** Supplied material follows **

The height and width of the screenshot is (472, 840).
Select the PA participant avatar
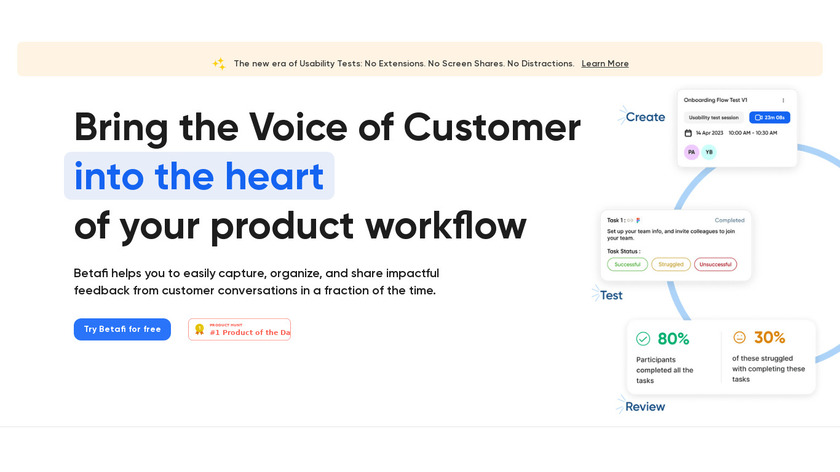point(691,152)
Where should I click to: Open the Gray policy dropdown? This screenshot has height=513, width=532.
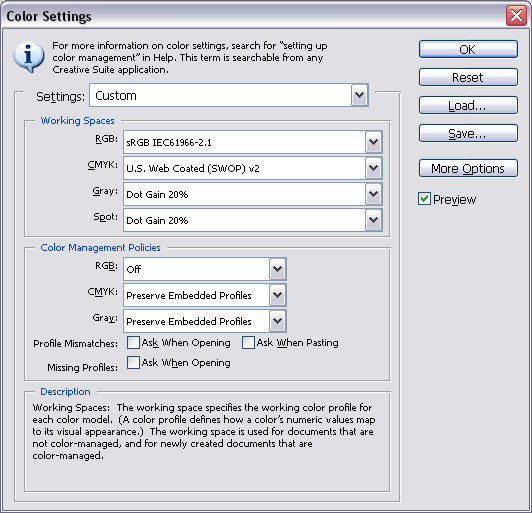(205, 321)

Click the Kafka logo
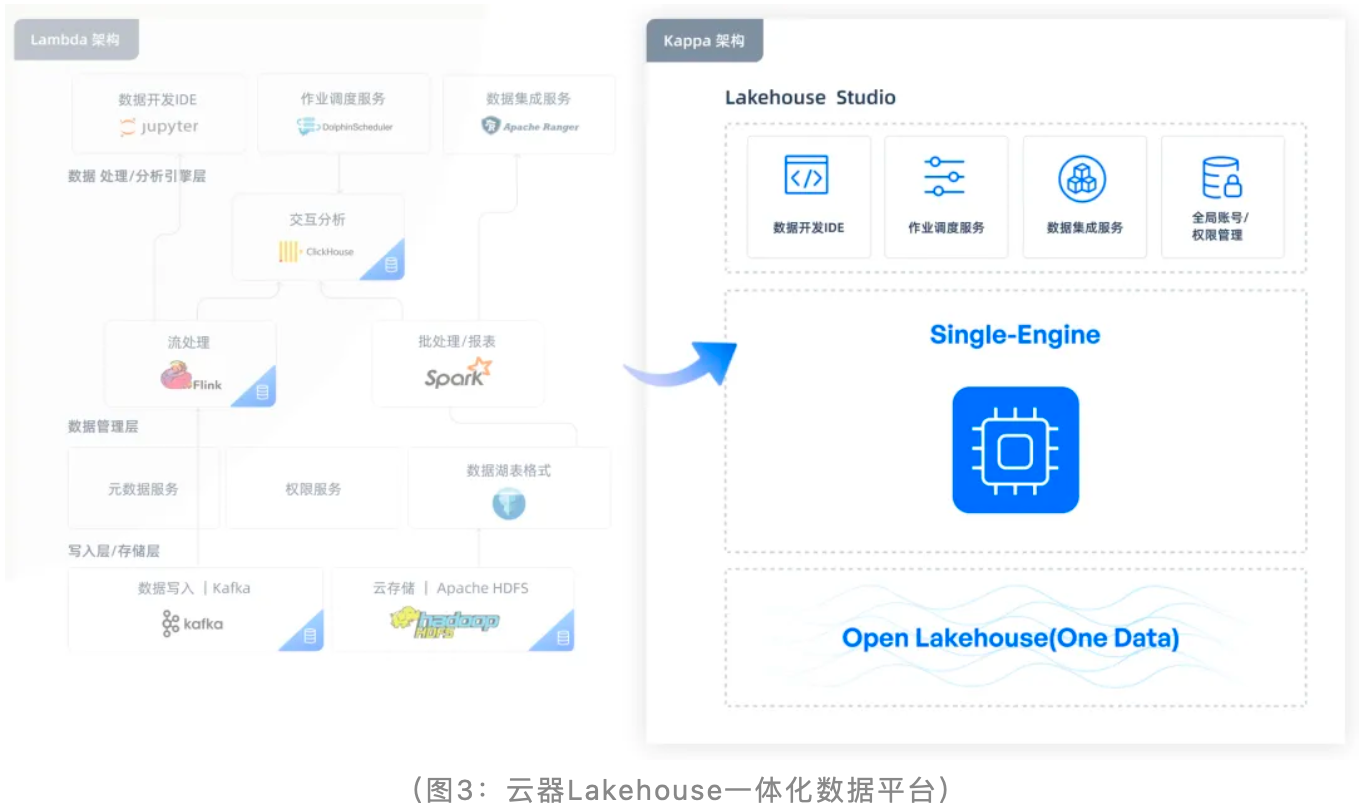[x=192, y=624]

** End of Supplied material **

__What to do__: Copy each line above exactly, with no images.

__Exercise result__:
The height and width of the screenshot is (472, 840).
Select the PA participant avatar
point(691,152)
Where should I click to: Open the Gray policy dropdown? This screenshot has height=513, width=532.
(205, 321)

Click the Kafka logo
[x=192, y=624]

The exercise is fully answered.